De plus, les bilans des deux sociétés se démarquent grandement. Dans les deux cas, j’exclus la dette liée à leurs activités de financement. Dans le cas de CarMax, la dette nette se chiffre à un peu moins de 3,2 G$, ce qui se traduit par un ratio dette nette-bénéfices d’exploitation (BAIIA) de 1,72. Pour ce qui est de Carvana, la dette nette s’élevait à un peu plus de 5,0 G$ au 31 décembre 2021. Pour financer l’acquisition des activités américaines de la division ADESA de la société KAR Auction Services, Carvana a récemment vendu près de 3,3 G$ de dette à un taux d’intérêt de 10,25%.
Or, il y a quelques mois, le titre de Carvana s’échangeait à des niveaux d’évaluation que je considère irrationnels.

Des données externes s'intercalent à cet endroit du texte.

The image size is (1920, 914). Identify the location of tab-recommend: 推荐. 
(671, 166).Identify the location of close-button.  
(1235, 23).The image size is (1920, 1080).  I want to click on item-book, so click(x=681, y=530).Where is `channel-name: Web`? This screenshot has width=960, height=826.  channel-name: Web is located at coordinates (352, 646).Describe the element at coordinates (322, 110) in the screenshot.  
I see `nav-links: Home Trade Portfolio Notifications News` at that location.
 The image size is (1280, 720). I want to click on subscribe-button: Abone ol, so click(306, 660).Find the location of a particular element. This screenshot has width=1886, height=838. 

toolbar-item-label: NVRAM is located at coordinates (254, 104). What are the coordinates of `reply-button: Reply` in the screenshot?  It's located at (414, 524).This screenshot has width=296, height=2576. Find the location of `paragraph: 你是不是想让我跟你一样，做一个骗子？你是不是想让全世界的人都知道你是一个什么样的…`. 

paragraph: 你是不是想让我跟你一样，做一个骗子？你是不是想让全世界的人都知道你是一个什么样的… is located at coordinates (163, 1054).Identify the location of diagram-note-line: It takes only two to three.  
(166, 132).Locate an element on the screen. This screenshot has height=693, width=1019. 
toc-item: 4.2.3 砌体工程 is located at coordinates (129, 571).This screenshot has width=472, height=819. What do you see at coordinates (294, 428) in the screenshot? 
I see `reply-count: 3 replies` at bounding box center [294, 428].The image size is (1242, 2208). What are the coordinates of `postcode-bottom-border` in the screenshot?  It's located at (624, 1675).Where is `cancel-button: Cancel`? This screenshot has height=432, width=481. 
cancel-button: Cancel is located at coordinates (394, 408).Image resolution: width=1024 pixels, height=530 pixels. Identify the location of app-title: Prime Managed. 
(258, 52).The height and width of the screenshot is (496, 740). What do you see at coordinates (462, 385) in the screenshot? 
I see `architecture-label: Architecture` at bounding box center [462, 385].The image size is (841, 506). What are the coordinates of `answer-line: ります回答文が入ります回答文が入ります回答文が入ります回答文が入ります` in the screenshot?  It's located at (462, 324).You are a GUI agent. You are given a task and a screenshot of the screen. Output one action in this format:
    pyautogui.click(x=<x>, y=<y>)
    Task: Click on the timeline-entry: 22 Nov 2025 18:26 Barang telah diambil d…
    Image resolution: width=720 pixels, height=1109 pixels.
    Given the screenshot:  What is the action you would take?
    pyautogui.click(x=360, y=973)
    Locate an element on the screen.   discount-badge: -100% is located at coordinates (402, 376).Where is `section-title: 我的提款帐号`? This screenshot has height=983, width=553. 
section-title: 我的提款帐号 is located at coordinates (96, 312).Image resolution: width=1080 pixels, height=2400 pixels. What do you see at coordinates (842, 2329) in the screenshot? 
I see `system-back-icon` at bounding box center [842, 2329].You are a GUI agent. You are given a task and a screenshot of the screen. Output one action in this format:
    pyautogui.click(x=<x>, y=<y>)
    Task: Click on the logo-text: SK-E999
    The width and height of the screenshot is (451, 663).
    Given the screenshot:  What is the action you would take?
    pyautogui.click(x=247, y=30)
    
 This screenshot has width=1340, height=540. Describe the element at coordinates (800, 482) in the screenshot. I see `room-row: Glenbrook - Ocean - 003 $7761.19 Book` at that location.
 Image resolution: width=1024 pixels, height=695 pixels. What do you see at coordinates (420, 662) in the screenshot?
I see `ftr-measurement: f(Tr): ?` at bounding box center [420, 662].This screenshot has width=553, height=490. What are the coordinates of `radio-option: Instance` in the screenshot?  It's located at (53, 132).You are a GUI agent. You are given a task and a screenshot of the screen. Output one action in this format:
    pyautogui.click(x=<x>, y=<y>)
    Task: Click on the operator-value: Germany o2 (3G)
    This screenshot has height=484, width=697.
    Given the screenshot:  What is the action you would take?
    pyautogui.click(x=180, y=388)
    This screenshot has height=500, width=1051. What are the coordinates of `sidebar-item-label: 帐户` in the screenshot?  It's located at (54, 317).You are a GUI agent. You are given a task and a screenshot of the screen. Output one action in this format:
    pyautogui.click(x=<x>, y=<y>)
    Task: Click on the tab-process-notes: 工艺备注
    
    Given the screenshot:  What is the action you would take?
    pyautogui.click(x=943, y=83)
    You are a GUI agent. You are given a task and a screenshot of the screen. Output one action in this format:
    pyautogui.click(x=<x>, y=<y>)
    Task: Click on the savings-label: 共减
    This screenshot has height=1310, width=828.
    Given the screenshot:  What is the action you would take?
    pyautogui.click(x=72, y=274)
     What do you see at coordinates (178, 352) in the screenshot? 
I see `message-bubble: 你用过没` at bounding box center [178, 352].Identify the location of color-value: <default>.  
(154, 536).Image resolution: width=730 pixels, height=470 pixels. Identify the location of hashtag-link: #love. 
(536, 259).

À son sommet de plus de 375$ l’action, la capitalisation de la société s’élevait à plus de 65 G$, soit 5,2 fois ses revenus de 2021. Quant à CarMax, à son sommet de plus de 155$, la société valait environ 25 G$, soit environ 0,8 fois ses revenus de 2022 (février).
Le titre de Carvana a chuté de près de 85% depuis son sommet d’août 2021, alors que celui de CarMax a perdu environ 39% depuis son sommet de novembre dernier. Avec cette chute de l’action de Carvana, il devient beaucoup plus difficile pour la société de financer ses activités (et ses pertes) à des conditions favorables (comme l’indique son plus récemment financement), alors que CarMax n’a pas besoin de capital externe pour poursuivre sa croissance.
Rappelez-vous la dernière fois que nous avons connu un épisode où la spéculation a atteint des niveaux élevés – la fin des années 1990. Au début des années 2000, un grand nombre des sociétés dont les titres avaient attiré l’attention des spéculateurs avaient disparu. Entre-temps, celles qui ont réussi à traverser la crise en sont sorties encore plus fortes.
Je crois qu’on pourrait très bien observer le même phénomène au cours des prochaines années alors que les investisseurs reviendront aux principes de base de l’investissement «valeur»: l’importance des bénéfices, la solidité des modèles d’affaires à long terme et une évaluation raisonnable.